In the mean time, the government at Vienna was more powerless than ever. The emperor remained at Innsbruck, and the constituent diet was opened, July 22, by the archduke John, as his representative. But a new crisis was ripening in Hungary. The Croats, under their ban, Jellachich (q.v.), opposed the predominance of the Magyars, and refused obedience to the Hungarian government, which, under the Batthyanyi-Kossuth ministry, was pursuing a policy almost independent of Austria. Jellachich's resistance was officially condemned by the emperor, and he was threatened with deposition; but, as subsequently appeared, his conduct was secretly approved by the court. The archduke Palatine, Stephen, now left Hungary, after a last attempt at conciliation; and the emperor, who had returned to Vienna after repeated invitations, named count Lamberg commissioner, with the supreme command in Hungary. Lamberg, however, was murdered on the bridge of Pesth (Sept. 28). The Hungarian parliament was now dissolved, and the command given to Jellachich. But the parliament continued its sittings, and appointed Kossuth president of the committee of defense. When the imperial troops now began to march against Hungary, a frightful insurrection broke out in Vienna (Oct. 6), which was attributed to Hungarian instigation. The arsenal was stormed, and the war-minister, Latour, murdered; the court fled to Olmütz, a committee of safety was appointed, the armed populace organized, and the Polish gen., Bem, put at the head of military affairs; while the diet wavered between royalty and revolution. In the mean time, the military forces had withdrawn, and joined Jellachich, in order to prevent the Hungarians coming to the aid of the Viennese. Windischgrätz now approached with an army, and declared Vienna in a state of siege. The attack began on the 23d of Oct., and after a resistance of eight days, Vienna surrendered.

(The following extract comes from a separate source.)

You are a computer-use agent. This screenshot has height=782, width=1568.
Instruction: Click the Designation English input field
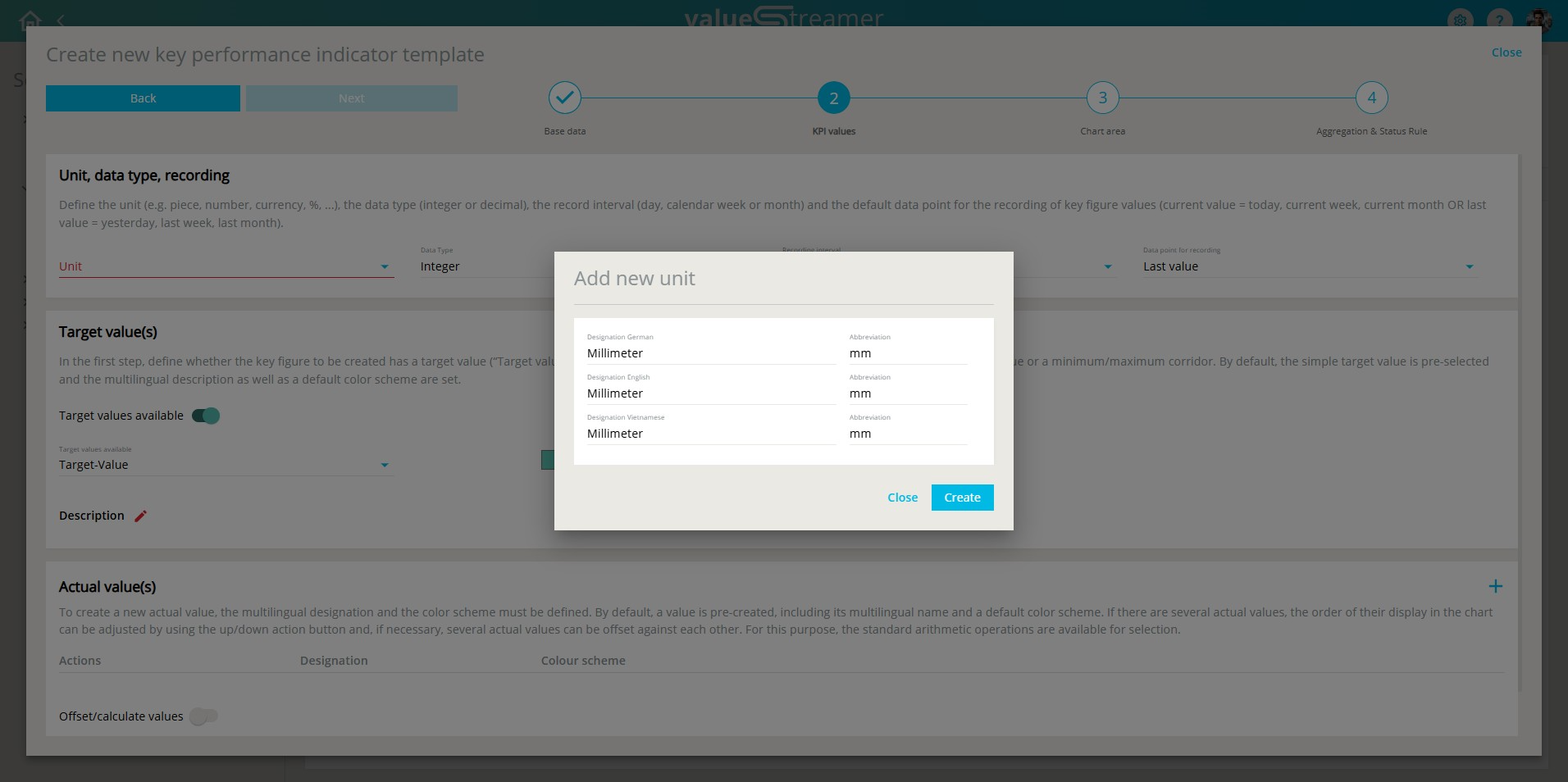[710, 393]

Severe measures were then taken; and a number of leaders, among others, Robert Blum (q.v.), were condemned and shot. The diet now met at Kremsir, and a new ministry was formed, into which prince Schwartzenberg, count Stadion, Bach, Bruck, and others entered. But the vigorous policy thought to be necessary for the restoration, and advo cated by the archduchess Sophia, was not responded to by the easy nature of Ferdinand 1. Accordingly, the emperor abdicated, Dec. 2, as did also the archduke Franz Karl, and the latter's son, Franz Joseph (q.v.), was declared emperor.

In winter, Windischgrätz entered Hungary, and began the Hungarian war. After the encounters at Raab and Babolna, Ofen was besieged (Jan., 1849), and the Hungarians retired beyond the Theiss, and had time to organize themselves under such able leaders as Görgei and Klapka, and to prepare for the struggle of the following summer.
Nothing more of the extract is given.